What’s it gotten us?

Here are a sampling of the ways our TAG members have helped us so far in less than a year:

  • Re-focused the TAG on things we care about.  Chances are that you’ve never read or heard of a single thing that’s come out of TAG since its inception – but you’ve probably heard of lots of stuff they are talking about now.
  • They helped to envision, co-authored and bring together a wide and diverse group of signatories for The Extensible Web Manifesto – an architectural plan that layers and moves exclusive power to innovate out of browsers and hopes to change the way we develop and think about standards themselves.
  • Championing these ideas in the TAG, which has now essentially adopted them as guiding principles.
  • TAG members are helping to coordinate the first Extensible Web Summit.
  • Opened up collaboration between groups and helped coordinate common visions and APIs – helping either directly or indirectly on just about every interesting new thing:  Service Workers, Promises, Streams, Archives as first class citizens, Web Components, ES6 Modules, Web Audio, etc. etc. etc.
  • They have helped make TAG a known entity by talking about it and involving developers in the discussions – TAG has had two public forums, has a twitter account and posts things to GitHub.

The Rebel Alliance

I’m excited that we have gotten two excellent candidates nominated and here’s why I will be doing everything I can to support these Jedi warriors in The Cause.

Dave Herman

Dave Herman: Nominated by Mozilla.

Dave Herman is from Mozilla Research – he is an original co-signer of extensiblewebmanifesto.org and has been with us all along. Everything his group does is conceptually extensible web. He is on TC-39, the committee in charge of JavaScript, and he is the co-creator of asm.js and advocate/developer of many polyfills and prollyfills. His group is working on Servo, a parallel process rendering engine, so his group has a lot of feedback and thoughts of efficient APIs that can make the Web more competitive too.

Domenic Denicola

Domenic Denicola: Nominated by JQuery

Domenic Denicola is also an original co-signer of  extensiblewebmanifesto.org and an active open source developer who has been increasingly involved in efforts – as a developer – with all of the major standards bodies. He has been an influential force in helping drive work on ideas like Streams and Promises and has also authored/advocated a number of polyfills and prollyfills, and this year has given several great conference talks evangelizing the extensible web and helping explain how to be involved with standards as a developer. He was nominated by jQuery.

This is your Web.

As the creator of the Web (and director of W3C) famously said, “This is for everyone”.
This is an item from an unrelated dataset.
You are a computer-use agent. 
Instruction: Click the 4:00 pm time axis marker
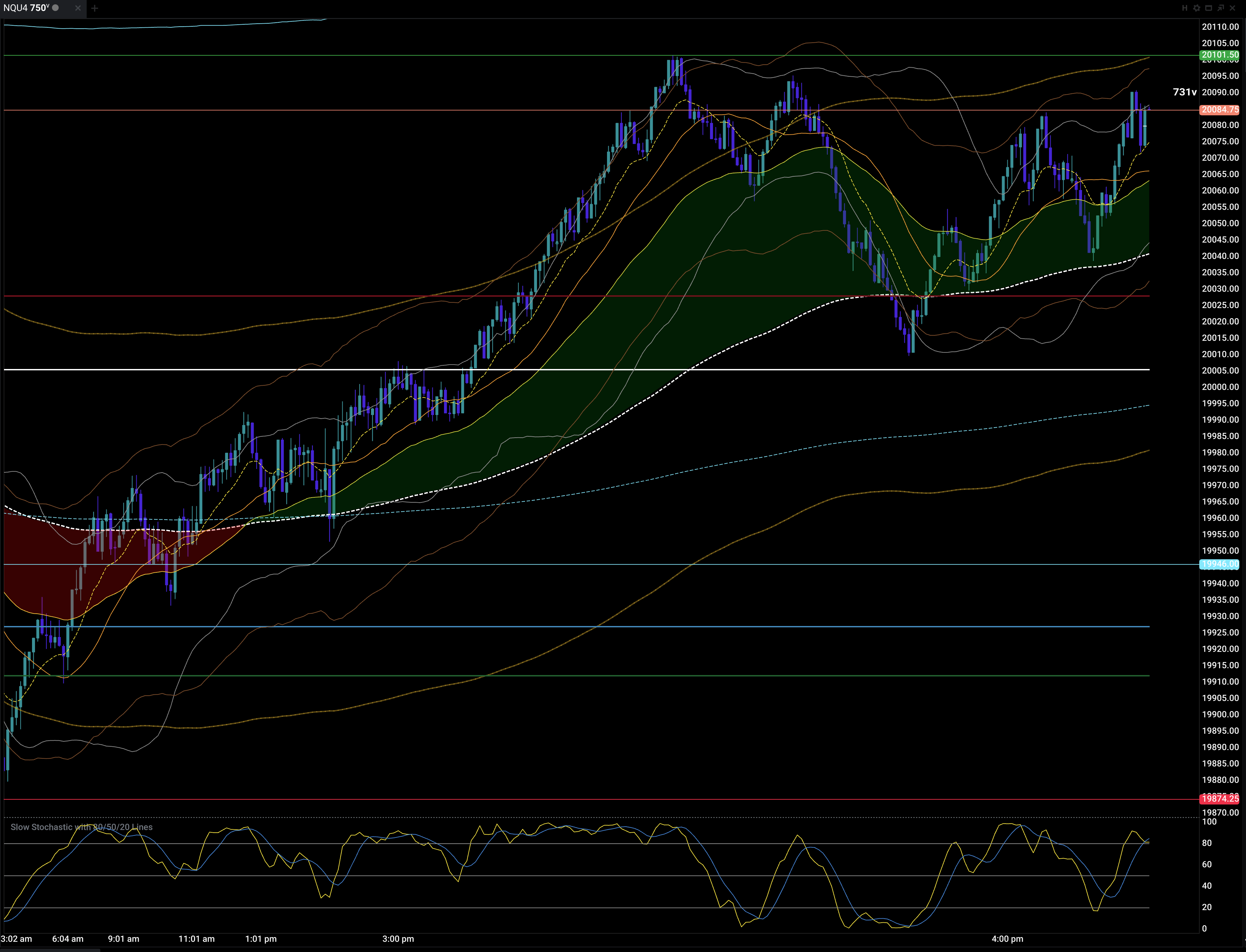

Aren’t you everyone? You are.

But historically speaking, you’ve had comparatively no real voice in the important decisions – so here is your chance:  Act.  Help us reform the W3C – let’s get these guys elected and start building a Web that is built to adapt, last and evolve.

Making your voice heard matters – and it’s so easy to click “Retweet” or “Like” or “+1” or 100 other things that help grow the movement . Write a post, make a video, send an email to a member you know.

Let’s make our collective voices heard and let the W3C know that we want representation that will help us #extendthewebforward.